Adding a custom scoring function
You can extend VaxPress optimization algorithm by adding custom
scoring functions that contributes to the fitness evaluation of
each sequence. Example codes showing templates for additional
scoring functions are in VaxPress/examples
directory. After
preparing a python code for the new scoring function, you can add
it to the optimization process with two ways:
Using a command line option
Pass the path to the Python source file for the scoring function
as an argument of -—addon
option. If there are multiple scoring
functions to add, -—addon
can be specified multiple times.
# Example command to add homotrimer count to the fitness evaluation
vaxpress -i ./testseq/vegfa.fa\
-o ../test_run\
--iterations 500\
--lineardesign 1\
--lineardesign-dir ../LinearDesign\
--conservative-start 10:7\
--addon ./VaxPress/examples/count_homotrimers.py
Adding source files to the scoring function directory
If you’re going to use the custom scoring function repeatedly,
writing command line option every time can be cumbersome. In this
case, source file of the custom function can be copied to the
directory where the original scoring functions of VaxPress are
installed.

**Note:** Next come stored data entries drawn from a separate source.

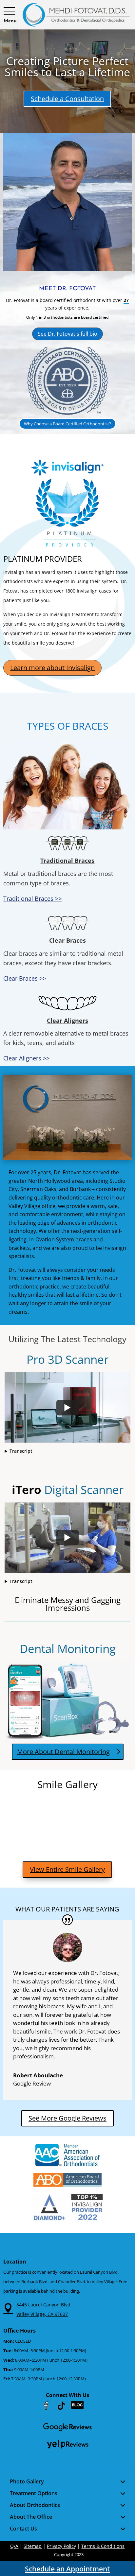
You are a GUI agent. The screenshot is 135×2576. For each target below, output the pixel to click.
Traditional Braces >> (32, 898)
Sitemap (33, 2546)
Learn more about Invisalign (52, 667)
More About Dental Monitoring (63, 1751)
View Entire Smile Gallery (67, 1869)
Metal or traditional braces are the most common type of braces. (58, 878)
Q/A (14, 2546)
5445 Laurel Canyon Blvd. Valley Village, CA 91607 (44, 2309)
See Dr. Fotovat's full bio (67, 333)
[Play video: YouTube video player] (67, 1407)
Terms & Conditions (103, 2546)
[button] (10, 11)
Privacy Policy (61, 2546)
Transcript (21, 1451)
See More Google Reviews (67, 2118)
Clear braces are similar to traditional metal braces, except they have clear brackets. (63, 958)
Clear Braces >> (24, 978)
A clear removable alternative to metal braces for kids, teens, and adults (65, 1038)
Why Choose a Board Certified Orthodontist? (67, 424)
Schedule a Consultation (67, 98)
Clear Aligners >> (26, 1058)
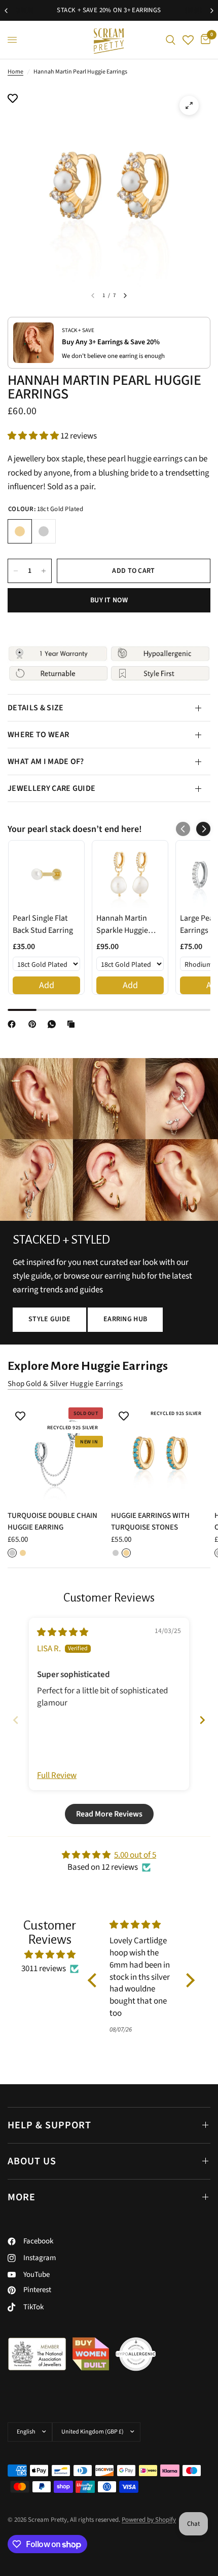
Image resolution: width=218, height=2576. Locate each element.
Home (15, 71)
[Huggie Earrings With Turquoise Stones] (160, 1453)
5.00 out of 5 (135, 1855)
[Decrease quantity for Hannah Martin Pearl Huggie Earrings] (15, 571)
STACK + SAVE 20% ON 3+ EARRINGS (109, 10)
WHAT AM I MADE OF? (46, 761)
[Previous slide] (16, 1720)
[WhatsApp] (54, 1024)
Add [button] (46, 985)
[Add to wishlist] (13, 99)
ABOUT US (32, 2161)
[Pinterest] (34, 1024)
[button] (34, 436)
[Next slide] (202, 1720)
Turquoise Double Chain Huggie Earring (52, 1521)
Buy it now (109, 600)
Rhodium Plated (43, 531)
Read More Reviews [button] (109, 1814)
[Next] (125, 295)
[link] (46, 874)
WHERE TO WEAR (38, 734)
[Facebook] (14, 1024)
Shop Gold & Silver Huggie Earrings (65, 1384)
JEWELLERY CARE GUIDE (51, 788)
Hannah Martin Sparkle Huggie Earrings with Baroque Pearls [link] (122, 924)
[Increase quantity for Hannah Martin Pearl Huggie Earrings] (43, 571)
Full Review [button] (57, 1776)
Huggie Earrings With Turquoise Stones (150, 1521)
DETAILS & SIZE (35, 707)
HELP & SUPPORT (49, 2125)
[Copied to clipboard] (73, 1024)
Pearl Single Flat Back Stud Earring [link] (43, 924)
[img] (62, 1632)
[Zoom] (189, 105)
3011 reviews (43, 1969)
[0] (203, 40)
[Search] (170, 40)
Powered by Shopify (149, 2519)
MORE (21, 2197)
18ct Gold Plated (20, 531)
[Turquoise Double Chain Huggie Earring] (57, 1453)
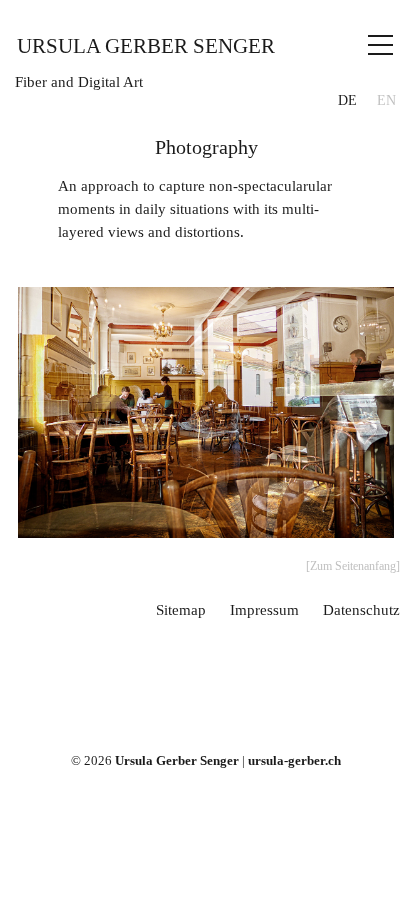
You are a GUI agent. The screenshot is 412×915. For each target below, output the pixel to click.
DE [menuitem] (347, 100)
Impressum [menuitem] (264, 609)
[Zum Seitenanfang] (353, 566)
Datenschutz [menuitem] (361, 609)
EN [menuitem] (386, 100)
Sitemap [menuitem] (181, 609)
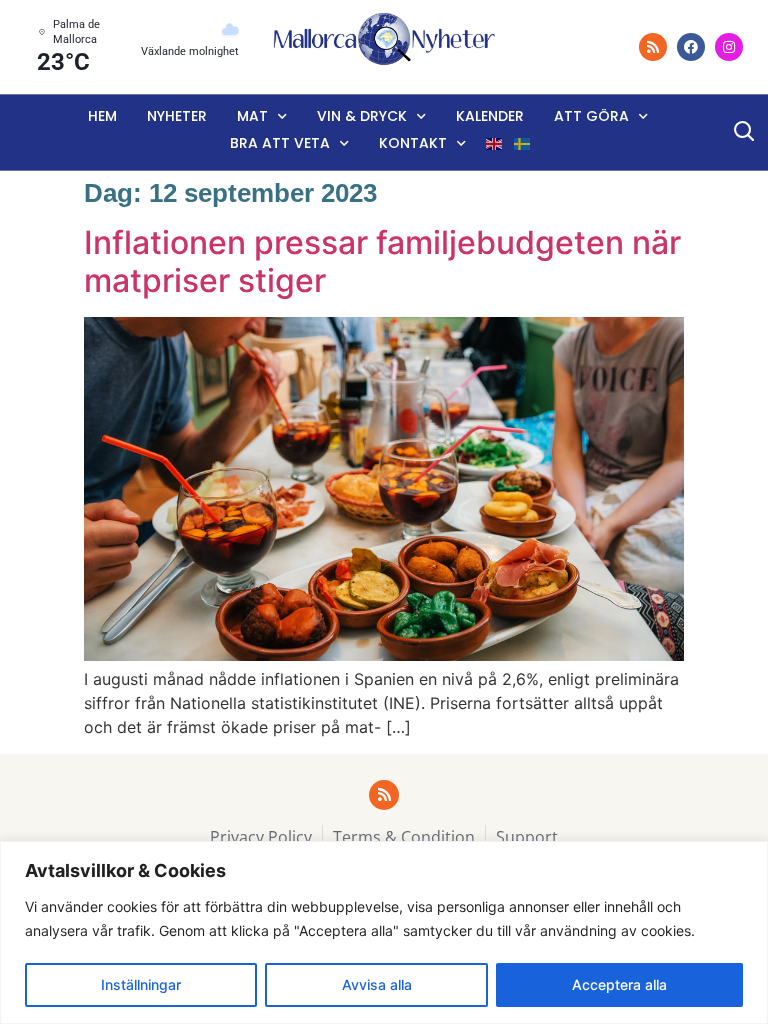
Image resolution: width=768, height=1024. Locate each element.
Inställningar (141, 984)
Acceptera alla (619, 984)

To do this, first you will need to find where the
vaxpress
scoring modules are installed. It can be done with the
command below.
# Prints the path to the directory that contains VaxPress scoring functions.
python -c "import vaxpress.scoring as s; print(s.__path__)"
# Copy your source file to the directory found above.
cp {path/to/your/scoring_function.py} {path/to/vaxpress/scoring_functions}
In this way, you can add your own scoring function to VaxPress optimization without specifying the command line option every time.